__PROVIDED PASSAGE__:
↓

He goes by many names in my internet ramblings – The Mohawk Man, My Future Boyfriend, My Husband Who Doesn’t Know It Yet.
I’m not going to rehash all my I want him stories, but basically I’ve seen him in my job quite often. He’s gorgeous and I want him. From my station behind the deli counter, I can see what he buys…. strawberry instant oatmeal, skim milk, bottled water, etc. He likes to use the self check out lines. At one point I started obnoxiously saying hello to him, because he literally runs through the store and it’s impossible to start a convo or talk to him. At least by screaming “HIIII” he’d look in my direction, granted he thought I was retarded.
So don’t ask me why when opportunity punched me in the twat, I bent over and let it kick me in the ass as well.

↑

__WHAT THIS EXERCISE ASKS__:
A. From the post about the Mohawk Man, return the text word for word from "I’m not going" up to and including "ass as well.".
B. Write the next part of the post about the Mohawk Man, picking up right after its final sentence.

__INFORMATION GIVEN__:
↓

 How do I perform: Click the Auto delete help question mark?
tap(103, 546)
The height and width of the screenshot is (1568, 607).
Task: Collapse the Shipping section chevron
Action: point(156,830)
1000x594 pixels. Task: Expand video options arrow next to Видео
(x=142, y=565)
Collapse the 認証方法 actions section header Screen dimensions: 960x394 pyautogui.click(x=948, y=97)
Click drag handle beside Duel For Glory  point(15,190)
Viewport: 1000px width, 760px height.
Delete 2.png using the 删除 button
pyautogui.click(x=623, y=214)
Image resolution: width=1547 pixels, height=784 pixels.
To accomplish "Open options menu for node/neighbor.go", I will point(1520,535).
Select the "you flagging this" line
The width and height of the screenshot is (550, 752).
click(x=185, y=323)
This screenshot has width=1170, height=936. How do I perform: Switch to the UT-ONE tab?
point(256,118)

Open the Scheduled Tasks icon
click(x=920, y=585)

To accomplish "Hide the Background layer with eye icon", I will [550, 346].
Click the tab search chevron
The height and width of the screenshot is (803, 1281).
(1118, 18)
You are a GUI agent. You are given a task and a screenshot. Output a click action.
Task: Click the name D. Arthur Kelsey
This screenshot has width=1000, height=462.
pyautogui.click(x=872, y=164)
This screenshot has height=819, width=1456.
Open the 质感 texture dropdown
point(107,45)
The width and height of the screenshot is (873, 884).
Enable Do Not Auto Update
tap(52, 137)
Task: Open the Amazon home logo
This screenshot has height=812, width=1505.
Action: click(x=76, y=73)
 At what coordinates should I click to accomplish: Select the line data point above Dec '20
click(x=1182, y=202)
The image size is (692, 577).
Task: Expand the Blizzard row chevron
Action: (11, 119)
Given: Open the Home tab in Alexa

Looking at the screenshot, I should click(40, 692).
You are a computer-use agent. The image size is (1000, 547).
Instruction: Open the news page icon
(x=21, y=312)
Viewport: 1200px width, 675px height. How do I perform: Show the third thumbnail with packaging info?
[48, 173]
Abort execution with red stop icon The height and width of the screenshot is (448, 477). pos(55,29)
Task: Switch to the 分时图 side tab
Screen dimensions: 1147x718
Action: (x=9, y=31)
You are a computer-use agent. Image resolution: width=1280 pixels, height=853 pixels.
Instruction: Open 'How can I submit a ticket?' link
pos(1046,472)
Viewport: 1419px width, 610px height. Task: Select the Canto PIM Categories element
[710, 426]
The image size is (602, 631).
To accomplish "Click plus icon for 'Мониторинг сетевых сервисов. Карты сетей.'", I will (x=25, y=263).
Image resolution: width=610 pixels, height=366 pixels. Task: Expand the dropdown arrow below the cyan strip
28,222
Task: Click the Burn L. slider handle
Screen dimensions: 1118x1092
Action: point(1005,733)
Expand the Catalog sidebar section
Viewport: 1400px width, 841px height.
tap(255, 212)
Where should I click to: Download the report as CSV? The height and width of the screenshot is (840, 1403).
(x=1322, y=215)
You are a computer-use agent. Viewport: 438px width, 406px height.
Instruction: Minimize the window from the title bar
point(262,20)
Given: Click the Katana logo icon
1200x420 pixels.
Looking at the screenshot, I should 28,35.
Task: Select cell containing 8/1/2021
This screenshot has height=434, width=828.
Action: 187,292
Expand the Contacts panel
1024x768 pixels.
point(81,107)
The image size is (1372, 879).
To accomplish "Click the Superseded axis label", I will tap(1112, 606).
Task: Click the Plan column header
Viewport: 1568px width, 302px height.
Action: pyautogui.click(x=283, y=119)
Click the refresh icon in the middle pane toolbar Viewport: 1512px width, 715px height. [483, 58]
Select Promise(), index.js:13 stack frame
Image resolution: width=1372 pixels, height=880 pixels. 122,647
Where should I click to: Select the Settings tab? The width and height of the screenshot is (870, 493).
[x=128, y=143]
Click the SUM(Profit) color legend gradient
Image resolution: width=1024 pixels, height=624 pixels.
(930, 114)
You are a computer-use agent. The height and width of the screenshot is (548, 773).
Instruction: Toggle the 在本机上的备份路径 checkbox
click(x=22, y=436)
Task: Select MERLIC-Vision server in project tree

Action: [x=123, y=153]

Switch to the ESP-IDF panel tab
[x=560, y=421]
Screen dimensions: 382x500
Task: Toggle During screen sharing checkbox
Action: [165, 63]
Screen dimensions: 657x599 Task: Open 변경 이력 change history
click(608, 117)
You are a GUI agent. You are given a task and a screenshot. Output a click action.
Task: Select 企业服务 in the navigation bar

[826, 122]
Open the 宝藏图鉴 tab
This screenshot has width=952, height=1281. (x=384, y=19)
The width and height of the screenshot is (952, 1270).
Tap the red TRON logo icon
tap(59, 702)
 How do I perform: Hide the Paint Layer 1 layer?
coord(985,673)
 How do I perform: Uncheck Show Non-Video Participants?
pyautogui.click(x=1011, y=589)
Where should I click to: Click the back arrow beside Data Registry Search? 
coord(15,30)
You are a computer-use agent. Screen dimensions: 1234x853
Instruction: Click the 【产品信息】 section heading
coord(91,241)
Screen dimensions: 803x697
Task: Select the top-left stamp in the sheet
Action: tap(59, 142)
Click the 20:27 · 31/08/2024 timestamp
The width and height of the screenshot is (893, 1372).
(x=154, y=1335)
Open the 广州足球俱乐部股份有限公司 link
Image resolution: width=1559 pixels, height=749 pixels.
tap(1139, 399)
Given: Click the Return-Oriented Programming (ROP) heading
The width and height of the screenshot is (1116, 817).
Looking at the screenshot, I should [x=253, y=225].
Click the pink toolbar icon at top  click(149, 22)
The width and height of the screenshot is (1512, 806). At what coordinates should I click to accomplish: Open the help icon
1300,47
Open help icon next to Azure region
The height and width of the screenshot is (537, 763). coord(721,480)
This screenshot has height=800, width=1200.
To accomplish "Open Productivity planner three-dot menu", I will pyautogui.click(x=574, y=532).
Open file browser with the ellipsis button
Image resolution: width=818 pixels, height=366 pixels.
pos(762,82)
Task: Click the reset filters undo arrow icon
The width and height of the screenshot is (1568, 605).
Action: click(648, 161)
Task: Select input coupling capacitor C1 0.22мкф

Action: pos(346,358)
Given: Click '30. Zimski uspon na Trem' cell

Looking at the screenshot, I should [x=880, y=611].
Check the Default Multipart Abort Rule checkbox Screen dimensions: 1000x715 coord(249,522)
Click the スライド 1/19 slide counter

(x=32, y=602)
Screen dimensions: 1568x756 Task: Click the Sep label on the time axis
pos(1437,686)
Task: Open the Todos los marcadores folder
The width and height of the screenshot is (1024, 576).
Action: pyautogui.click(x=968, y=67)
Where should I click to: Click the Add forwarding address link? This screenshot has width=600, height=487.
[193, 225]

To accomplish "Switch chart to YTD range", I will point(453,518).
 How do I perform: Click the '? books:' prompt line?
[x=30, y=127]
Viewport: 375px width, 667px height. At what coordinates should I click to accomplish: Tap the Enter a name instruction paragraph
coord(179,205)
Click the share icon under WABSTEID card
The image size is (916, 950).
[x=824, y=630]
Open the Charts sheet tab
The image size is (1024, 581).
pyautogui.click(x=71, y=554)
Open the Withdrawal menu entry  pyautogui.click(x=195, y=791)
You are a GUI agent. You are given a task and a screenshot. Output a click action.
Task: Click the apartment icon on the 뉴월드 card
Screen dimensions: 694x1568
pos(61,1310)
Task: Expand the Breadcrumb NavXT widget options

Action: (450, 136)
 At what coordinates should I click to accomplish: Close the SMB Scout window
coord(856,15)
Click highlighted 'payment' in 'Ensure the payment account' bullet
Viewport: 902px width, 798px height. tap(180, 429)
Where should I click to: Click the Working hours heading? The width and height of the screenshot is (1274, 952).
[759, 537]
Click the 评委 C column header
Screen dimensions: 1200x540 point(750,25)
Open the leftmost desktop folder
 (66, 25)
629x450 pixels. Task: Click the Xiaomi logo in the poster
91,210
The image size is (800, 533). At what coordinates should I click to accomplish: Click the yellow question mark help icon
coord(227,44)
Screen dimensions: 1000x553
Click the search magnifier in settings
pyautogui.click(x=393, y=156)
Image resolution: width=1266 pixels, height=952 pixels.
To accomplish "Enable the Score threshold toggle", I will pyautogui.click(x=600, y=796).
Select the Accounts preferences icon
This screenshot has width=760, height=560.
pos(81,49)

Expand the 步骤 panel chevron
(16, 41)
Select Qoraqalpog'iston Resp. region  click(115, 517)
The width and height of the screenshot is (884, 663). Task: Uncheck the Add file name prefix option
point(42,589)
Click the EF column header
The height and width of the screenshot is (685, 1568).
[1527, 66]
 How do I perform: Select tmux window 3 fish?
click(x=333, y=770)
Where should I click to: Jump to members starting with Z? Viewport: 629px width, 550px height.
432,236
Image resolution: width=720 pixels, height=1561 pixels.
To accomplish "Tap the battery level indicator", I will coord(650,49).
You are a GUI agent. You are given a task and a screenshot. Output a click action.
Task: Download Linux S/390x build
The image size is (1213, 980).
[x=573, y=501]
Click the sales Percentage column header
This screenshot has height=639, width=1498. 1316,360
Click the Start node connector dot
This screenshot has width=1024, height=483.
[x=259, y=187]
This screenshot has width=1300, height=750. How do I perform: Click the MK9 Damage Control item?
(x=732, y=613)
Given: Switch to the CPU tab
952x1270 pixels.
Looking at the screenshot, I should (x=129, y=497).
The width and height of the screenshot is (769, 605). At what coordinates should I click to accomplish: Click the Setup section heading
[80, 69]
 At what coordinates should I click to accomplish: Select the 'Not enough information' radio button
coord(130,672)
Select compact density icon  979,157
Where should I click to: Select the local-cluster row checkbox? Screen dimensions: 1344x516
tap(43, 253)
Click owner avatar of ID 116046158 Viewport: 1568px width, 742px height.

↑

__ANSWERS IN ORDER__:
A.
I’m not going to rehash all my I want him stories, but basically I’ve seen him in my job quite often. He’s gorgeous and I want him. From my station behind the deli counter, I can see what he buys…. strawberry instant oatmeal, skim milk, bottled water, etc. He likes to use the self check out lines. At one point I started obnoxiously saying hello to him, because he literally runs through the store and it’s impossible to start a convo or talk to him. At least by screaming “HIIII” he’d look in my direction, granted he thought I was retarded.
So don’t ask me why when opportunity punched me in the twat, I bent over and let it kick me in the ass as well.

B.
I was coming back from lunch, and walking by the registers. It was fairly empty, and for the first time in nearly three years, there was The Mohawk Man, on the self check out line, with no one else around. No one to cock block me. No one to make me feel embarrassed for trying to hit on him… nobody around. And he was just…. standing there… checking out.
So feeling sassy, I went right up to him, and when he turned his head, I boldly asked, “Excuse me, what’s your name?”
I didn’t quite catch what he said. “Jeff?” i said.
“No, Kevin.”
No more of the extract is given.